Sunday, April 22, 2018

Bookstore (서점) (本屋)(书店)

There are few things in the world that fascinates me more than a bookstore does. Unfortunately, there are few things in the world disappearing off the face of the world than bookstores. Or so I thought since ten years ago, yet bookstores are still standing strong, a lasting presence in shopping malls all over the world. It makes sense why bookstores would eventually go out of business, but I think they've survived due to being linked with coffee shops, DVD sales, and other surrounding businesses. I, for one, am always fine with stopping at a bookstore if we've finished our grocery shopping, window shopping, whatever.

If the pictures and paintings in art galleries are a window to a different world, books are an even more concentrated mass of portals, each book cover promising their own dose of fantasy (yes, I judge a book by its cover). Each book has its own set of ideas, own narrator or author telling their version of their worlds through their eyes, all through shiny newly printed pages that cry out for attention. Actually getting all the way through a book cover to cover is a chore nowadays, but the fantasy of being able to sift through different books at a bookstore still is really rampant. In a matter of a few minutes I can jump from interesting topic to interesting topic depending on what catches my eye, leaf through quickly and get the flavor of a book, and move on. Never mind that bookstores probably hate this, but this is the new book-consuming experience: the idea of books, the knowledge that I can enter these different worlds at my own will, is a joy in itself.

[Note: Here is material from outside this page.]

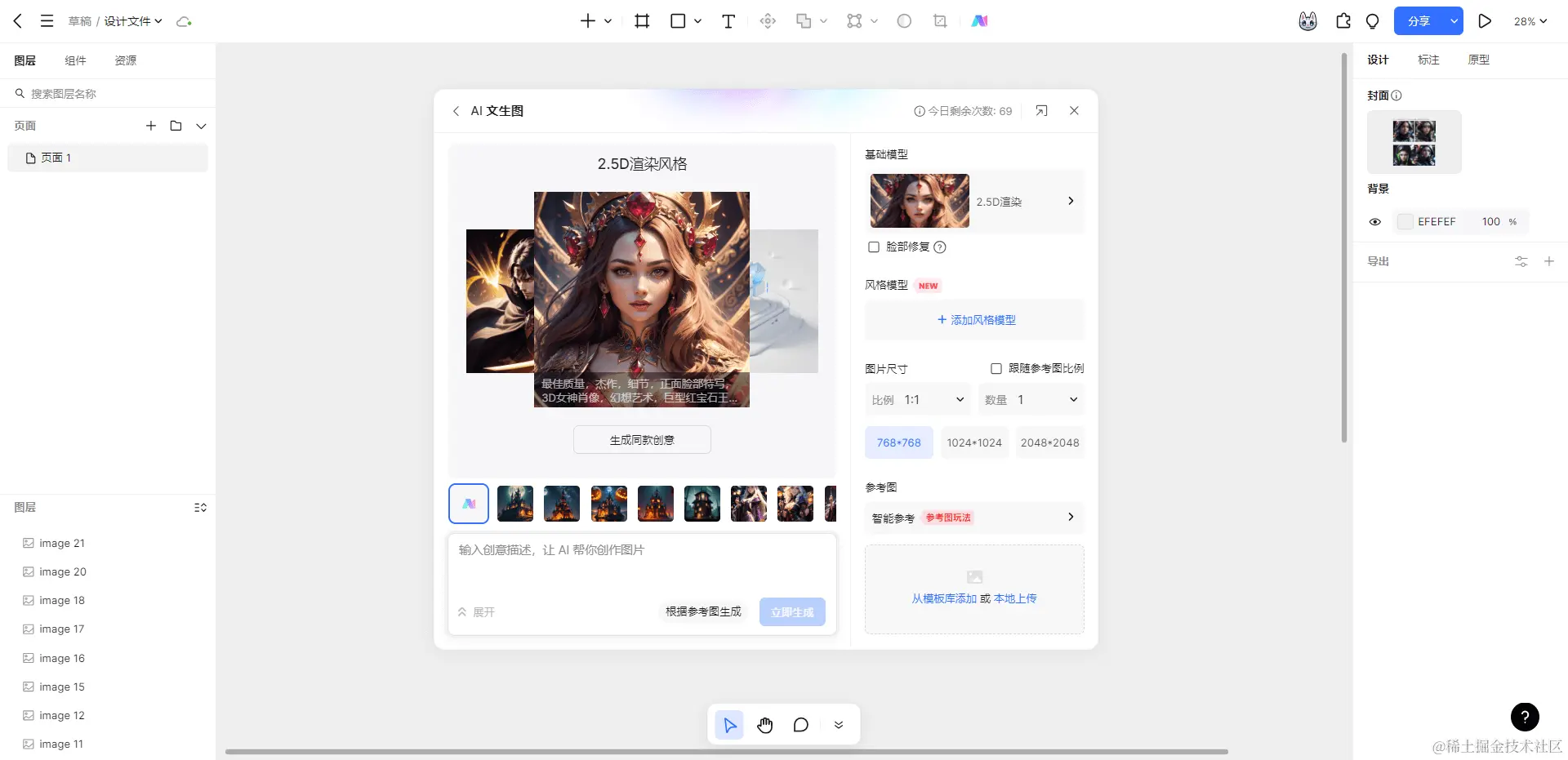Viewport: 1568px width, 760px height.
Task: Open the 比例 1:1 dropdown
Action: [x=918, y=399]
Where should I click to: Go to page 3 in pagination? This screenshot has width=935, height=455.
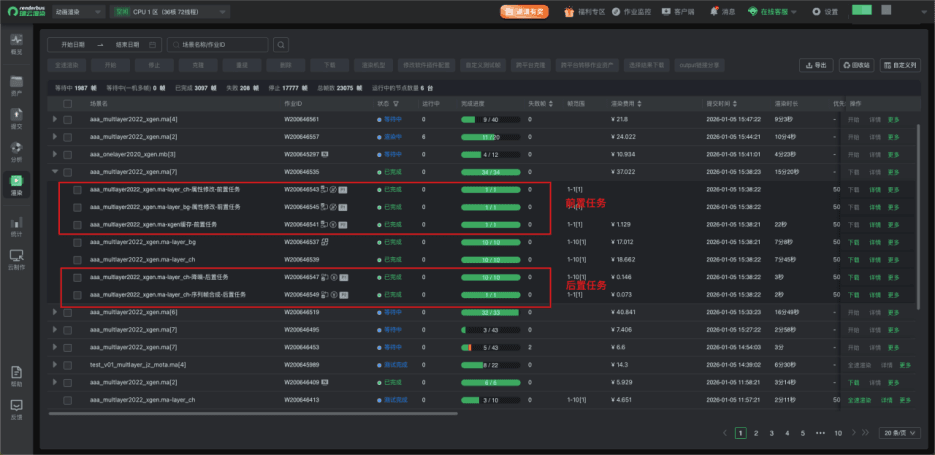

Not that I'm not into reading good books from cover to cover. Currently engrossed in a medical non-fiction (I'm more into the real world nowadays) called "Being Mortal" discussing the sadness of aging and one's golden years, but how hospitals and nursing homes don't have the right approach to the elderly who have lost so much of their physical and mental capacity; doctors can treat the diseases that are harming the patients, but not the depression and psychological effects like loneliness and lack of meaning. Sometimes it's better to put elderly in a more friendly environment, or put a friendly dog in a nursing home or so birds (to hear the birds chirping) just to give the elderly some inspiration to live, the author argues. Most of the world doesn't think about what happens when they get old (I certainly haven't planned for it) so they just take the "put them in a nursing care" approach without knowing what really happens in a nursing care. Especially with the average age going higher and higher due to medical advances (my grandpa is 92!) it's important to keep good mental health and explore quality of life for the elderly. I was just watching an elderly gentleman getting on the train in LA the other day. When the train arrived on the platform, I walked right in through the doorway of the train, but the elderly gentleman was inching forward towards the door with a walker but was in danger of not making it in before the doors closed. It's such a sad sight, just as the childhood exuberance of a newborn is exciting with so much potential for the rest of their lives, the sad sight of an elderly who has lived out their lives and once was powerful and strong deteriorating into their current state, and the knowledge for everyone else that that's a fate we all will endure one day (if we live long enough) is really harsh but requires us to face it. Many elderly's quality of health is fine, fine, fine, and then one day it just drops off a cliff, the body shuts down, so it could happen to anybody, anytime, and we need to be ready for it when it does happen.

Korean bookstores are awesome! MJ and I went to a used bookstore today in Koreatown and they had tons of stuff, mostly Korean which I tried to translate into English with various levels of success. And they anticipate my needs more than the average American bookstores, tons of books for Korean speakers learning Japanese, or Korean speakers learning Chinese, or vice versa. A cornucopia of Asian language learning! Asian bookstores ( in Korea and Japan) from what I can tell have a different standard for their quality of books, with extra bindings and wrapping their books in nice wrapping, making them an even more valued product. Each book is a window to someone's soul, it's a gift to be able to read it!


Maybe one day they'll have a book that teaches me how to remember to tend to the food still on the stove. I keep forgetting and having the water boil over and out of the pot! Urgg!!!